Softline JSC, Kyiv, Ukraine, Wednesday, 26 November 2008

KYIV - Softline JSC has created software named "E-Map of Famine in Ukraine in 1932-1933". This software was ordered by Ukrainian Institute of National Memory.

The map has been introduced during the presentation of the National Book of Memory (with the participation of the President of Ukraine). The purpose of the system is to create software tools for formation, accumulation, storage and visualization of e-map data.

This software provides the ability to visualize information on the electronic map on which modern regions borders and borders in 1933 are outlined. The program allows to search for a settlement visually (through the navigation on the map) and hierarchically (through regions list), the map is immediately positioned to display the selected region, district (map shows districts as well) and settlement.

"E-Map of Famine in Ukraine in 1932-1933" provides the historical information, data about population nowadays, population according to the census of 1926, 1934, 1939 years, the number of deaths from famine, the list of deaths from famine, the memories of witnesses, copies of documents.

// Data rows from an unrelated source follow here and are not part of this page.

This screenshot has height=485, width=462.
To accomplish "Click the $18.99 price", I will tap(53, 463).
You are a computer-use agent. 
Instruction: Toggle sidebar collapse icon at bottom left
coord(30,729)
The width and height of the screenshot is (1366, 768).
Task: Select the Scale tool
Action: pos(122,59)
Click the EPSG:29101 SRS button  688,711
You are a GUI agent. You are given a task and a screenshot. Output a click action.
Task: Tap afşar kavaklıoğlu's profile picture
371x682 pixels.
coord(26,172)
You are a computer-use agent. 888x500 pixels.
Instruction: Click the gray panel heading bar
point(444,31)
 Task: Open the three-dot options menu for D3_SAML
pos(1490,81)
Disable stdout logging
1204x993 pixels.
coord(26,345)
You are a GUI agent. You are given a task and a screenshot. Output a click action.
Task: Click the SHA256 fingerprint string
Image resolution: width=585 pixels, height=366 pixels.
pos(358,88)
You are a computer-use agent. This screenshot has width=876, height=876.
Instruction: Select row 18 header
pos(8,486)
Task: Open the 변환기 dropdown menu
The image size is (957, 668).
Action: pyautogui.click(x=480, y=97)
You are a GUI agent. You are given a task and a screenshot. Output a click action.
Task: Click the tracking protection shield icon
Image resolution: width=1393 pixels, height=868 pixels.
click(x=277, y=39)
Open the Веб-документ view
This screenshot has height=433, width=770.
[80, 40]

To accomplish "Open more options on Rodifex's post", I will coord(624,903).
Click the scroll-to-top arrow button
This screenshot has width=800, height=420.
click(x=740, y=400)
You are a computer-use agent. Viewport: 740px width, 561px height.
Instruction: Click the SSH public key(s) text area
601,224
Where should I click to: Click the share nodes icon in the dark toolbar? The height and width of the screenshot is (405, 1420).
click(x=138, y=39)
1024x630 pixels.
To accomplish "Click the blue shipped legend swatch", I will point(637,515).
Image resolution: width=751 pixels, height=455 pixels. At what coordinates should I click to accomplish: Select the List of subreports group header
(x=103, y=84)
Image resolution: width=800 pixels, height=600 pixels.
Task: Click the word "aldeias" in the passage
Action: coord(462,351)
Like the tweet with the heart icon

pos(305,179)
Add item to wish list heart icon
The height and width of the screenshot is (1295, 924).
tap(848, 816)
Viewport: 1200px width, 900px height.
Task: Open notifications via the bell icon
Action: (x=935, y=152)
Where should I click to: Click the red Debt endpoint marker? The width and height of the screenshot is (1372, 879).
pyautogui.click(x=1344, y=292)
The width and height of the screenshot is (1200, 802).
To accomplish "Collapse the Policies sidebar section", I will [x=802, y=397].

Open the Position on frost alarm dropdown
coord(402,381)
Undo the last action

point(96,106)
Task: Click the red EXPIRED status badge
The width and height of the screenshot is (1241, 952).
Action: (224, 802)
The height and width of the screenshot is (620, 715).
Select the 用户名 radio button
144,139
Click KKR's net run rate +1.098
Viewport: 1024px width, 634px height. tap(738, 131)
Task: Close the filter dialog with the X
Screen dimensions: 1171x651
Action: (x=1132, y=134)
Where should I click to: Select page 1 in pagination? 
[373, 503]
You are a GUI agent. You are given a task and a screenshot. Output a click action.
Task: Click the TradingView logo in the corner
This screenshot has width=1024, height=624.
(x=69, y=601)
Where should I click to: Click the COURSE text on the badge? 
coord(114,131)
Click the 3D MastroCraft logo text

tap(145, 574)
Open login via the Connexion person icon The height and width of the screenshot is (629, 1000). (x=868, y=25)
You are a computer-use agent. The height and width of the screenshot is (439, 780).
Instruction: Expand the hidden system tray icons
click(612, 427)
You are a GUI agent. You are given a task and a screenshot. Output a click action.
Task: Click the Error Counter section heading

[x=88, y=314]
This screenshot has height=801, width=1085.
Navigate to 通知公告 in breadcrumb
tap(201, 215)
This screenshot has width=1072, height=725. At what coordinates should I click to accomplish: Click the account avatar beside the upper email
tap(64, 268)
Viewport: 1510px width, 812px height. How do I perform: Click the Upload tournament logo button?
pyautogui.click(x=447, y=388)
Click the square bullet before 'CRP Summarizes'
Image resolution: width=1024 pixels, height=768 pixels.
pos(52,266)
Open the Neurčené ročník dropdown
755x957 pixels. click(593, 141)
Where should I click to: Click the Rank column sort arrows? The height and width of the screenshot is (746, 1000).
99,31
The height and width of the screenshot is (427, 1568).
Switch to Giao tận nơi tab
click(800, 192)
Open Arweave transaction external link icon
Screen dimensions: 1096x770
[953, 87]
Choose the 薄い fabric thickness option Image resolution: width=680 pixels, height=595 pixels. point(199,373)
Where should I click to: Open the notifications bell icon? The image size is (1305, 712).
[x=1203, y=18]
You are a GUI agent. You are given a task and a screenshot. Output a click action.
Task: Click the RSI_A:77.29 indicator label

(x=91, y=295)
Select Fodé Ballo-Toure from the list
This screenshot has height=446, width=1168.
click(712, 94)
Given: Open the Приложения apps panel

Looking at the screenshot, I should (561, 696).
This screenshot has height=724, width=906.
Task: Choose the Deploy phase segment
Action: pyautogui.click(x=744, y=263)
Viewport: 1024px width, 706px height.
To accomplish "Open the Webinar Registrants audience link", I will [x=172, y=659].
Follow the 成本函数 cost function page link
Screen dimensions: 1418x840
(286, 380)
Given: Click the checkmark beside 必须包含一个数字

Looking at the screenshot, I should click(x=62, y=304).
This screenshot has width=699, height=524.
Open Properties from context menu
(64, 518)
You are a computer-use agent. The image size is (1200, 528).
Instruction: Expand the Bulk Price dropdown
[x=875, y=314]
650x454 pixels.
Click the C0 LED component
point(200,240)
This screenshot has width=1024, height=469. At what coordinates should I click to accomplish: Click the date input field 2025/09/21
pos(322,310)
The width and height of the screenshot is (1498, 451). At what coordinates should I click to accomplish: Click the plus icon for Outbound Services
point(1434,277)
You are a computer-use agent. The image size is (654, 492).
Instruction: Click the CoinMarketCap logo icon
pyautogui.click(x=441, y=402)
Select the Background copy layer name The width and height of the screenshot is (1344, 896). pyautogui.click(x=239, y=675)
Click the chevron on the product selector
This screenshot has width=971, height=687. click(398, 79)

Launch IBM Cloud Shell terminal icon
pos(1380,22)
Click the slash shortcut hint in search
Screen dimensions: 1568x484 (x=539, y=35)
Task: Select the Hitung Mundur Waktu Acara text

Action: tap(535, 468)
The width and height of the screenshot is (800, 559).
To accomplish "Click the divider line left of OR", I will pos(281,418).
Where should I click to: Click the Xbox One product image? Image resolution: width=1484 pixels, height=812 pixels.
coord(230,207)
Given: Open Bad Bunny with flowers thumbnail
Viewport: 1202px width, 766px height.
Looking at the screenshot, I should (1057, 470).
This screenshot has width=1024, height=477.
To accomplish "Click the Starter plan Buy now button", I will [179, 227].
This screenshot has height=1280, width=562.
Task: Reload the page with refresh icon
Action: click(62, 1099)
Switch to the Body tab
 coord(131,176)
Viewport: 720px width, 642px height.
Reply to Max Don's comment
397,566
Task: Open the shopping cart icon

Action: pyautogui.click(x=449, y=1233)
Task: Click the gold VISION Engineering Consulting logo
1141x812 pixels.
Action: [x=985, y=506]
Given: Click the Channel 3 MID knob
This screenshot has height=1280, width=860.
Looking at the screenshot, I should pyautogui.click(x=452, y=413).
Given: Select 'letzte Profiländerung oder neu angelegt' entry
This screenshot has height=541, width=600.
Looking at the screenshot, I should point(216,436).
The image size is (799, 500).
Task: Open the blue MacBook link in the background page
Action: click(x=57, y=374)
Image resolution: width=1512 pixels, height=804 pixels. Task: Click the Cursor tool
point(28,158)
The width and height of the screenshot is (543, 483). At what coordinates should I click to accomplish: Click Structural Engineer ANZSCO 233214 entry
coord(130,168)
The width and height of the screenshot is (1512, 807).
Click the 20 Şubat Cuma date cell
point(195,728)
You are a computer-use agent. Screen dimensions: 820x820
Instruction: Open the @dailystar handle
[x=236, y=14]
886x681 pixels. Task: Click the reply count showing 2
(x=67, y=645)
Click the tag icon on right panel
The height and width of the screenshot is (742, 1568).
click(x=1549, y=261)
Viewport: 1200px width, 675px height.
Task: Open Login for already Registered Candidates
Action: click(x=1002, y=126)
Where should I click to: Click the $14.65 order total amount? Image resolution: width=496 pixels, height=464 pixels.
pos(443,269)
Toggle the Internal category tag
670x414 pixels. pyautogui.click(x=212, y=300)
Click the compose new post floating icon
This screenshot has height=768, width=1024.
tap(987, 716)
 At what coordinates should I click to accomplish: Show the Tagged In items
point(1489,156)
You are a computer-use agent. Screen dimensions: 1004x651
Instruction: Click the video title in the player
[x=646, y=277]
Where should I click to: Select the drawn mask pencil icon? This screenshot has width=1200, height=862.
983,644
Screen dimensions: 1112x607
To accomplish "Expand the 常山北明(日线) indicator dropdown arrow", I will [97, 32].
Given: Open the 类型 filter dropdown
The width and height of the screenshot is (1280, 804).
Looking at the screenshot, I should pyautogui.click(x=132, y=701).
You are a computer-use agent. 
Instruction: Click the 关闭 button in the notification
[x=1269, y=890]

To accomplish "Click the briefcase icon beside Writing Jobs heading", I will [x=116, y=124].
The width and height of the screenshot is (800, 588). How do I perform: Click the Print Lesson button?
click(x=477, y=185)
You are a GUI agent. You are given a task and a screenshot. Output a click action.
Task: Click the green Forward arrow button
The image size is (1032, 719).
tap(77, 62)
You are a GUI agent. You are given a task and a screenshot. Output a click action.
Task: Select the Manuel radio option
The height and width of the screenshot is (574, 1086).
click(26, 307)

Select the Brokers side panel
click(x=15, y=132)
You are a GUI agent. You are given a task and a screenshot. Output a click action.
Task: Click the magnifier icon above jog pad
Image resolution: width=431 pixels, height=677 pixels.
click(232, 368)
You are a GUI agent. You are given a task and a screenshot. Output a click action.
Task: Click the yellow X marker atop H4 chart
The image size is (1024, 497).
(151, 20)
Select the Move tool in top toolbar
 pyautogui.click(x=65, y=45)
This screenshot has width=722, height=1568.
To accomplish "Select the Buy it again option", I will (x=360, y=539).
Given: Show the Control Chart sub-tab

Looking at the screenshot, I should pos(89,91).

The system secures the users’ opportunity to supplement information.

Software developed by Softline JSC is implemented in the Ukrainian Institute of National Memory and will soon be available to the public for review and feedback.

LINK: http://www.softline.kiev.ua/control/en/publish/article?art_id=186569&cat_id=41323

FOOTNOTE: Softline JSC is a member of the U.S.-Ukraine Business Council (USUBC), Washington, D.C., www.usubc.org.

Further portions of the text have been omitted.